Question about OAM and vertical comparator

This is an archive of a topic from NESdev BBS, taken in mid-October 2019 before a server upgrade.
View original topic
Question about OAM and vertical comparator
by on (#65688)
Hi, i'm trying to emulate the ppu in a fpga, but first i'm writing a simple ppu emulator in order to test all the functions. Now i'm reading the patent (U.S. Patent 4824106) and Brad Taylor's NTSC 2C02 technical reference.

My first question is:
Are the OAM and the temporary memory in the same RAM so the OAM address register and the Temporary Memory register are multiplexed in order to address the same RAM (OAM + Temp)?


The other question is:
How the 4-bit result of the comparator is stored in the temporary memory if there is not a direct conection to the OAM data bus in the PPU diagram?

Brad Taylor says that the 4 bit result from the comparator is stored in the temporary memory, but i dont see a bus that connects this result to the "OAM + Temp" data bus.





i hope anyone can understand what i try to ask and clarify me about the function of this part of the ppu.

by on (#65692)
Don't take Brad's doc (or a patent) literally, I found it best to read emulator source and study the forum here and wiki. Once you understand the operation, then choose the hardware implementation that makes the most sense to you. When you learn of more hardware nuances, then update the implementation.

OAM is copied to "temp RAM" so it wouldn't really make sense for them to be the same.

What 4-bit comparator are you referring to?

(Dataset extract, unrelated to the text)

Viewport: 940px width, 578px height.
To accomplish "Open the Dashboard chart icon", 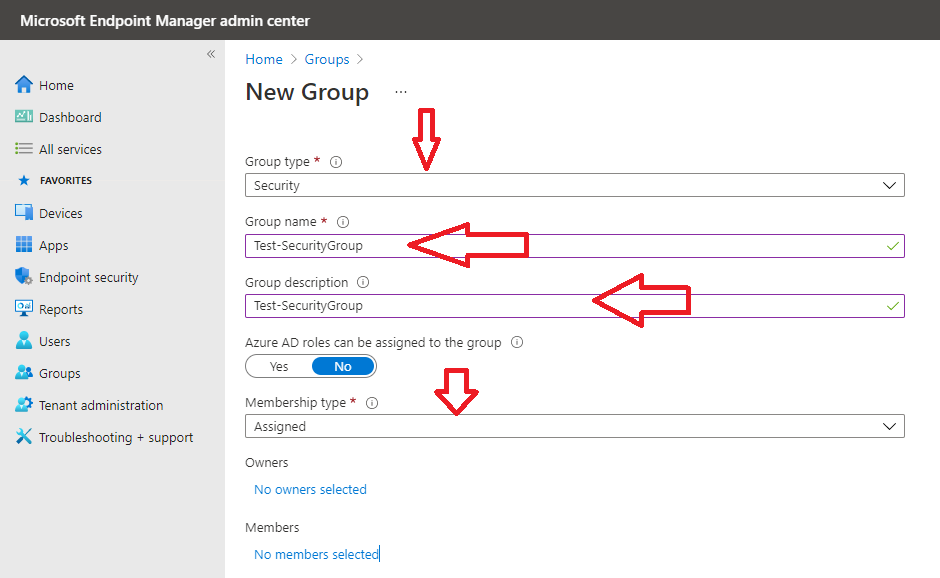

OAM is either dual port (CPU & "temp RAM") or is multiplexed between CPU & "temp RAM" with one port having priority. Temp RAM then feeds the counters, attribute registers and shift registers.

by on (#65733)
kyuusaku wrote:
What 4-bit comparator are you referring to?

I think it refers to the result of scanline_y - sprite_y, evaluated for each sprite on each scanline.

by on (#65746)
In that case the comparator is implemented as an 8-bit half-adder, 8-bit inverter, 8-bit NOR gate.

copy_sprite_to_temp = ~|(~current_line + sprite_y)

by on (#65781)
kyuusaku wrote:
OAM is copied to "temp RAM" so it wouldn't really make sense for them to be the same.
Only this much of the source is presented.